Peter Brook writes in this 2022 book:

* Seth Godin, who runs the Story Skills Workshop, much appreciated in the corporate world, posted his response to the events roiling the United States in the summer of 2020: “The way forward is through. Through empathy and through practice. We are each charged with standing up and telling our story, a true story of possibility, as we weave together a better future. We’ve all seen, firsthand, the effect of a powerful story.

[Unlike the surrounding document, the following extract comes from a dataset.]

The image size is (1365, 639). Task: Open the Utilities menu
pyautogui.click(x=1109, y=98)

This proven workshop will help you craft one that makes things better.”

* Rita Charon and her followers have insisted on the importance of “narrative medicine,” based on listening to patients’ stories and reciprocating with stories about illness and recovery—and death.

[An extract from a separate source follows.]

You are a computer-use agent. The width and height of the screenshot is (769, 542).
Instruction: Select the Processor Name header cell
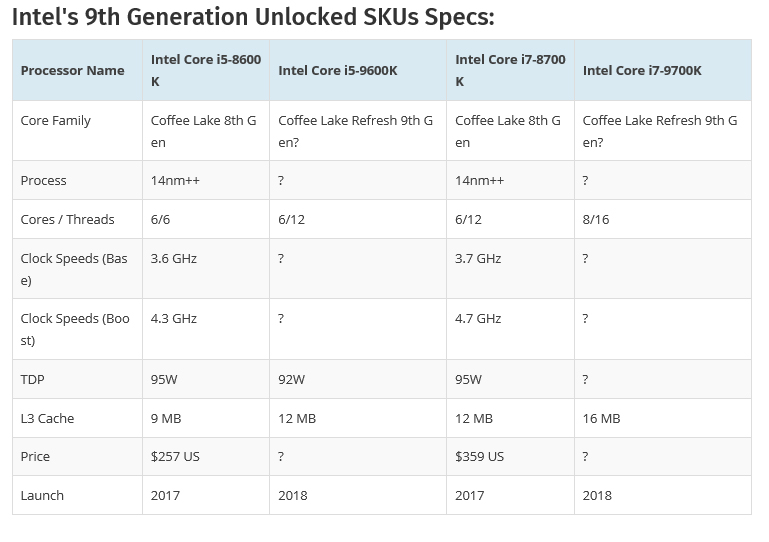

* As the finale of Lin-Manuel Miranda’s Hamilton asks, with a poignancy to which any of us can respond: “Who lives, who dies, who tells your story?”

* Anthony Amsterdam and Jerome Bruner state in Minding the Law that the traditional view that adjudication could proceed by “examining free-standing factual data selected on grounds of their logical pertinency” has been superseded by the view that “increasingly we are coming to recognize that both the questions and the answers in such matters of ‘fact’ depend largely upon one’s choice (considered or unconsidered) of some overall narrative as best describing what happened or how the world works. ” 13 In other words, the “facts on the ground” are not cognizable at all until we make them into a narrative, and that narrative and its meaning are not determined by the facts but shaped by our expectations of narrative coherence and meaning, which in turn can derive from our preformed beliefs about human behavior, motivation, morality, gender identity, and so on.
Legal adjudication doesn’t in theory make a place for storytelling, though narrative may be crucial in creating facts, judgments, verdicts. Stories are regarded by law as suspiciously emotional, as making a kind of appeal to empathy—or prejudice—that legal rules must cabin and confine. 14 Yet there is ample evidence that the law relies far more than it is aware on stories, not only those of the courtroom —usually opposing stories, one of which will trump the other—but also at the appellate level, where the “facts of the case” established at trial must be retold as part of the attempt to judge whether the case has been decided according to the legal rules. And there are other stories as well: those of precedential cases, and maybe of the Constitution—its text and how it was decided upon and interpreted.